BY newsdesk  December 11, 2013 at 4:55 PM EDT


Creative Commons photo via flickr user srharris

The local library is considered a vital asset even though you might not use it as much as you might have in the past, according to findings from a new Pew Survey released Wednesday.
Just under 50 percent of us say they have visited a public library in the past 12 months. About the same percent of folks said they don’t need a public library as much as they used to because they can find a lot of information on their own, rather than say research through the library’s stack of books.

Even though personal visits to libraries have gone down, the survey found strong support for them in general: 94 percent said that having a library improves the quality of life in their community.

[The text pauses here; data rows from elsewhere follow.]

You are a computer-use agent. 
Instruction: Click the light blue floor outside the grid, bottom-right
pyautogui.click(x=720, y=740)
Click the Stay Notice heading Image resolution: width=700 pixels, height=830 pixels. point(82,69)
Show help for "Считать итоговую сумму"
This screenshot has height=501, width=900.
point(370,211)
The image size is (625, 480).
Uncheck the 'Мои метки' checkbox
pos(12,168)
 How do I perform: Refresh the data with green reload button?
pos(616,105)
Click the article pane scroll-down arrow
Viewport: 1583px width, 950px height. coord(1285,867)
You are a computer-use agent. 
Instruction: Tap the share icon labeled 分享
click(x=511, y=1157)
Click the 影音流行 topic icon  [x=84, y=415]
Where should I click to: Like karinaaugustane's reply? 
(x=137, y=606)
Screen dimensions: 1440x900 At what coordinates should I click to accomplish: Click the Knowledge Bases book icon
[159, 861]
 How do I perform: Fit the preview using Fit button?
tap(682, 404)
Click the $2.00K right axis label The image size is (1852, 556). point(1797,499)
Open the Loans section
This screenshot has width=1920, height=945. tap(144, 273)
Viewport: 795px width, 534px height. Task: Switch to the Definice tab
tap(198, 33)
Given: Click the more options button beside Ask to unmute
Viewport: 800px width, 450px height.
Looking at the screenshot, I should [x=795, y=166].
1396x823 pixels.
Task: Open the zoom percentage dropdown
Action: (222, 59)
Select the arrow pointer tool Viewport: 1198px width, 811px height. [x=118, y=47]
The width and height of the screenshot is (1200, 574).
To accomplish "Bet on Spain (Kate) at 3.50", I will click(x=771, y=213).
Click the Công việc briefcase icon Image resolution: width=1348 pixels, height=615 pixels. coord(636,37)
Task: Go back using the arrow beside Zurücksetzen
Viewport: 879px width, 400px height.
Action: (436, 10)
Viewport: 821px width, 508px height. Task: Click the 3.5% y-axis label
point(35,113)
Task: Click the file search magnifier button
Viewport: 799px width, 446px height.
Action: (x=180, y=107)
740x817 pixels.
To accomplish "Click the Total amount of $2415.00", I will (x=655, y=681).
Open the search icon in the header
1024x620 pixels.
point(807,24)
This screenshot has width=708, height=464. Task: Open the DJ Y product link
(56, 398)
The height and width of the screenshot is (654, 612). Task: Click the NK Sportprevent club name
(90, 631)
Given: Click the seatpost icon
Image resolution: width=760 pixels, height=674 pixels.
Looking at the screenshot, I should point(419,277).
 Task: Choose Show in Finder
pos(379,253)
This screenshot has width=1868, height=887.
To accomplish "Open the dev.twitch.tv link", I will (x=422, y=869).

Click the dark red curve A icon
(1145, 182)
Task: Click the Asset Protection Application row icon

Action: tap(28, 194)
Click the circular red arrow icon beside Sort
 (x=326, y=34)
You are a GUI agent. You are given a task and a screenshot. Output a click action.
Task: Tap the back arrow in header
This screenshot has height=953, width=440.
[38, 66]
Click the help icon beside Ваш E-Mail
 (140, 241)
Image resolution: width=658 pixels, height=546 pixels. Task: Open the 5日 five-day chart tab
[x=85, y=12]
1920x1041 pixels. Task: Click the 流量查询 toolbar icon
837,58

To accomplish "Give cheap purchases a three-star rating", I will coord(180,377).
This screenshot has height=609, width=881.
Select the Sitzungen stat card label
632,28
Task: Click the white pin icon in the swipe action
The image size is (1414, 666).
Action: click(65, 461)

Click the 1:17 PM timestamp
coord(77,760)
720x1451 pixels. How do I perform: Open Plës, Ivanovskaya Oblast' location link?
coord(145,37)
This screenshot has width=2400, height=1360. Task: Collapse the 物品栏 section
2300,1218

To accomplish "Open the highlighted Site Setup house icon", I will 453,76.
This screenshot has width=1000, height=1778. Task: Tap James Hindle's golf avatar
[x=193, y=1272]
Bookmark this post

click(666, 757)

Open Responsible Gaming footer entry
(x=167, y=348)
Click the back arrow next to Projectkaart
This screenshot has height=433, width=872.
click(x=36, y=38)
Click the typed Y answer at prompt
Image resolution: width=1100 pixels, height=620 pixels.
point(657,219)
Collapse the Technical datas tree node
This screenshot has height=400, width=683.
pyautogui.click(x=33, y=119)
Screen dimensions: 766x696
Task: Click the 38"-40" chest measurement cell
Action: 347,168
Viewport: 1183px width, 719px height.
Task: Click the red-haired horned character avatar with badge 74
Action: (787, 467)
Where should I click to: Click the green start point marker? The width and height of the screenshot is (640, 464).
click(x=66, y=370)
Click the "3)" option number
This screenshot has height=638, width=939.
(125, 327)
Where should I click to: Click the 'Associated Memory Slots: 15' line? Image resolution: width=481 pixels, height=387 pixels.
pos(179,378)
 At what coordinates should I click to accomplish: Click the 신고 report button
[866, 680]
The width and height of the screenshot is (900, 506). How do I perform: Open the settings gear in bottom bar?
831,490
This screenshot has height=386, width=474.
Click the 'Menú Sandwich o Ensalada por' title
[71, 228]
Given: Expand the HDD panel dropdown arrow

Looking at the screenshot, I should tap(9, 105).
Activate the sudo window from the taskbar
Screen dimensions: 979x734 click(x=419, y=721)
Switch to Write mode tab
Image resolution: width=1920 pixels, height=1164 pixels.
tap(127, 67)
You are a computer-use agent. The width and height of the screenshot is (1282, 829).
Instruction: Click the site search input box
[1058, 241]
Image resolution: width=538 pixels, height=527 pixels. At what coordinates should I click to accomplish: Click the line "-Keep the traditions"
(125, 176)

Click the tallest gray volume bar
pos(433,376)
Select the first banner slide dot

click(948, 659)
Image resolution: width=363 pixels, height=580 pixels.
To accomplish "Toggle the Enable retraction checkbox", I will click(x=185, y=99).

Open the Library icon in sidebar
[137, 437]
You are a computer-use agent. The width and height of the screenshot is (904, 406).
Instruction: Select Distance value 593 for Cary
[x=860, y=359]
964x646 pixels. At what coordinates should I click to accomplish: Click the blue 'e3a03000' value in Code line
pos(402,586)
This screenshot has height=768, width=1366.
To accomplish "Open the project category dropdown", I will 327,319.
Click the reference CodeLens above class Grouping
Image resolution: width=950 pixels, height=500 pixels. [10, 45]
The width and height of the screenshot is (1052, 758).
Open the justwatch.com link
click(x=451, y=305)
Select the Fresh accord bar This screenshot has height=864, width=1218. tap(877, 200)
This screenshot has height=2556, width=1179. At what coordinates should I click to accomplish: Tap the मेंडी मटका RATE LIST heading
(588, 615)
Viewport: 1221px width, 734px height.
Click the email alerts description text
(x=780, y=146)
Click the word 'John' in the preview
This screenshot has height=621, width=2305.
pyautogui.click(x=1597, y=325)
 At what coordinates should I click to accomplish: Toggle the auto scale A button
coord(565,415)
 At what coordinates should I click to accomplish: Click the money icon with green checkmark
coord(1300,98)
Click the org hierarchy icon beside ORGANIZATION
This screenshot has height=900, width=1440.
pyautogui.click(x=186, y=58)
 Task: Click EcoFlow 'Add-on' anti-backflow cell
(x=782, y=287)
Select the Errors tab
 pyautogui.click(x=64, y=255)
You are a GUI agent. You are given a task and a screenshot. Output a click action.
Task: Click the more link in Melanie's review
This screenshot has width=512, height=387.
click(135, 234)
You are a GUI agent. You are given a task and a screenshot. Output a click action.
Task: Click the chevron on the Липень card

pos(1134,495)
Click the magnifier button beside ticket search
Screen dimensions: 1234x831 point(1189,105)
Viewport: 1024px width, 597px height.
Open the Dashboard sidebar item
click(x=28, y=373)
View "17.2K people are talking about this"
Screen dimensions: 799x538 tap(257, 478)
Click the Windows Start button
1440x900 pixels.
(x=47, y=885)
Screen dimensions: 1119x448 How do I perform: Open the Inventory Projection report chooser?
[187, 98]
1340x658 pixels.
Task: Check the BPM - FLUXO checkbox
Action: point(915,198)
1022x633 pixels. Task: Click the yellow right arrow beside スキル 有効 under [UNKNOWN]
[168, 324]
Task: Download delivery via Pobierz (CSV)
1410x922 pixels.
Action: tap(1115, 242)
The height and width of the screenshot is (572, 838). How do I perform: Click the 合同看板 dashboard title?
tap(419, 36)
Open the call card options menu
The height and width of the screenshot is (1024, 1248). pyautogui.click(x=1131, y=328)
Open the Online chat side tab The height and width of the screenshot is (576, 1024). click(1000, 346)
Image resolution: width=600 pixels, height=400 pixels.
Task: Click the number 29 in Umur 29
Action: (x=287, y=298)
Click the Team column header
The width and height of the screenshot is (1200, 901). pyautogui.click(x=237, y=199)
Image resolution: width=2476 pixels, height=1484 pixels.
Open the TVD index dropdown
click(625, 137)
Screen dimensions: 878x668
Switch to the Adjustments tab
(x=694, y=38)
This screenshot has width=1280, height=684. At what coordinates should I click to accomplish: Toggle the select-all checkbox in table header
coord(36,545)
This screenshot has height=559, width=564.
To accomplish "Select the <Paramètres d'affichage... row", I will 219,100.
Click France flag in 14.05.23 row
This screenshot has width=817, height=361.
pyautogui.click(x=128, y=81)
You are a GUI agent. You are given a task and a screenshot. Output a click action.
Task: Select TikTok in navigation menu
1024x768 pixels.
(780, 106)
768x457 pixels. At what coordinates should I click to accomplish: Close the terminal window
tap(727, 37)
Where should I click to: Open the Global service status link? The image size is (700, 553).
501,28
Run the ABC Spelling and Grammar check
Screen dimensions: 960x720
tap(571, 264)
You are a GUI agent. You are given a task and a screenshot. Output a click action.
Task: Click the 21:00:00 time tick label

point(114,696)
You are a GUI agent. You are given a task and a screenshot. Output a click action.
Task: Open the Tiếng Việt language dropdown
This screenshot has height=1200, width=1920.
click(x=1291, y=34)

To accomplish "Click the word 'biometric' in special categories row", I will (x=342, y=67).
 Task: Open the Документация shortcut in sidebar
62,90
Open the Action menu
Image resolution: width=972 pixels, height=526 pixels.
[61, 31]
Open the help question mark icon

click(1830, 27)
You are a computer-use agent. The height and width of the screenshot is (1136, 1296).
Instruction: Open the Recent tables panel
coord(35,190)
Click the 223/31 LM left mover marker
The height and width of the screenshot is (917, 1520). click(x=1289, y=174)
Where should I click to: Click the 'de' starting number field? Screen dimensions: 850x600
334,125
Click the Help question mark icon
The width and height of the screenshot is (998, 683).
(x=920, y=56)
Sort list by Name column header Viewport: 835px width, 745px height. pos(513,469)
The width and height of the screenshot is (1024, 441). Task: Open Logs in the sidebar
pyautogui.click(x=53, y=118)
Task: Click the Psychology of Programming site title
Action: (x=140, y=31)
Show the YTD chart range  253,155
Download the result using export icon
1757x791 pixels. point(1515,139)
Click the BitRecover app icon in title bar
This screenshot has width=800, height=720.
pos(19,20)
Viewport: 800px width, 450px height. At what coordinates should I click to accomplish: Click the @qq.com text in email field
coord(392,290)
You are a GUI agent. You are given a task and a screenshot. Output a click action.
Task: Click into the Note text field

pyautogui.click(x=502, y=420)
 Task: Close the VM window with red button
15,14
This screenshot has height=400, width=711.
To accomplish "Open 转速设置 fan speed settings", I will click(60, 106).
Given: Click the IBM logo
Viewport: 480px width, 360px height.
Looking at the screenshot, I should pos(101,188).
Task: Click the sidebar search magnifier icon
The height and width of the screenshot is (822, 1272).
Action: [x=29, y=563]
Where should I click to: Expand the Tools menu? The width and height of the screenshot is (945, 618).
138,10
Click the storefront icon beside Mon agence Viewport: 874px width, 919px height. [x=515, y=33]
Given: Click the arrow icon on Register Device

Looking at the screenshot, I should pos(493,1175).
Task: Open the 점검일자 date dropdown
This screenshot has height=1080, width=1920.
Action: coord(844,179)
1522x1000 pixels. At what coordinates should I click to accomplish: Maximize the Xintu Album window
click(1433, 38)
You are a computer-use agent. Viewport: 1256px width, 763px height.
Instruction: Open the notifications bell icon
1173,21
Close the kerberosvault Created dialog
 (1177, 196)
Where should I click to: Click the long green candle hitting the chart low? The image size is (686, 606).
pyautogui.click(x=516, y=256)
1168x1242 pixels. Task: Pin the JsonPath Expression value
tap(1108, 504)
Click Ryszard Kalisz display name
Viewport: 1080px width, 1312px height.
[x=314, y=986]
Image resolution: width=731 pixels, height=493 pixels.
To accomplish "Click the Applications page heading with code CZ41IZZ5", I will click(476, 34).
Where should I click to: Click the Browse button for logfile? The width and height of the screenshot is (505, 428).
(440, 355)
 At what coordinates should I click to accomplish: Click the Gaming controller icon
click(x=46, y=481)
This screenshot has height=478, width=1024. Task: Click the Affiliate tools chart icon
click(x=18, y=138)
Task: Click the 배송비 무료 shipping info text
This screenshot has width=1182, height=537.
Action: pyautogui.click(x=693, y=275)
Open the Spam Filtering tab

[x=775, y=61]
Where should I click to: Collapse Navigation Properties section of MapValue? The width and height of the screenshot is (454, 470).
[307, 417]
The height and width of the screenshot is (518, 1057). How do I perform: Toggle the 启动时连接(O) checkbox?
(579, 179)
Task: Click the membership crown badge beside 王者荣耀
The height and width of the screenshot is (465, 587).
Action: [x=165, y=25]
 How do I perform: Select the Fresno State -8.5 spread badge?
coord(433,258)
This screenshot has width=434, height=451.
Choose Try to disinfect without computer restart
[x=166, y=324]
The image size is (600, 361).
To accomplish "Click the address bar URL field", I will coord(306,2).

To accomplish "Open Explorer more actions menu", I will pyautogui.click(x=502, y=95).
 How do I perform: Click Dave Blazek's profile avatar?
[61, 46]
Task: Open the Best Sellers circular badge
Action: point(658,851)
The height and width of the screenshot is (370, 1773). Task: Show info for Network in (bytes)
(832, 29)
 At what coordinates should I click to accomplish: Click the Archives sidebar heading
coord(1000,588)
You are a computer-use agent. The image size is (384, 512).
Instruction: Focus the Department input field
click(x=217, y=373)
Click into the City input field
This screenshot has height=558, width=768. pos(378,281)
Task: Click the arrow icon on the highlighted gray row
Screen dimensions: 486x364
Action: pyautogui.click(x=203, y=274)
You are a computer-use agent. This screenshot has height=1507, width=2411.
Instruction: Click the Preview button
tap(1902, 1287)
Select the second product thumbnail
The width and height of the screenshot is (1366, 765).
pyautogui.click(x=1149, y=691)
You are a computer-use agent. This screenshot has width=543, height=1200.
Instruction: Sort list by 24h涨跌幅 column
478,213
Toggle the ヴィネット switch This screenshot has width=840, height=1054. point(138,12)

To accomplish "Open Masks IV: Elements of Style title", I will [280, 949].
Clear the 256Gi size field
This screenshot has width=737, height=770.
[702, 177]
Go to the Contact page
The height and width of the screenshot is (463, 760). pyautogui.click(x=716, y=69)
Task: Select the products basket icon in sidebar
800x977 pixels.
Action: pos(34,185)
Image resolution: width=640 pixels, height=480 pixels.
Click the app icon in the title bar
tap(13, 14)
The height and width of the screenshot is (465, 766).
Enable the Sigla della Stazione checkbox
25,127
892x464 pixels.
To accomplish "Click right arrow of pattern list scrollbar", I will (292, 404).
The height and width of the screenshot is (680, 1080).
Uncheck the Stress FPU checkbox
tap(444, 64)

“As a community center, or … as a representative of freedom of speech or freedom of information, I think that’s a huge reason why those numbers are so high,” Library consultant Gary Price told “Library Journal,” explaining that as an abstract concept most people are going to agree that libraries are a positive influence on a community.

However, only 47 percent said they were familiar with their library’s services and programs.

“If people were aware of what libraries have to offer, across the board, I think things would be a lot different,” Price said. “You can’t really value or appreciate what you don’t know about.”

The survey found that library services such as youth programs (70 percent of adults with children under 18 say their child has visited a public library or bookmobile in the last 12 months) or help in finding and applying for a job were considered very important by African Americans, Hispanics, women, and those with low income or educational attainment.

“[I]t is reassuring to know that Americans still have a warm and fuzzy feeling about their public library, but information about how they are actually using libraries is limited. Or, even more critically, what they want from libraries in the future,” Brian Kenney, director of the White Plains New York Public Library told “Publishers Weekly.”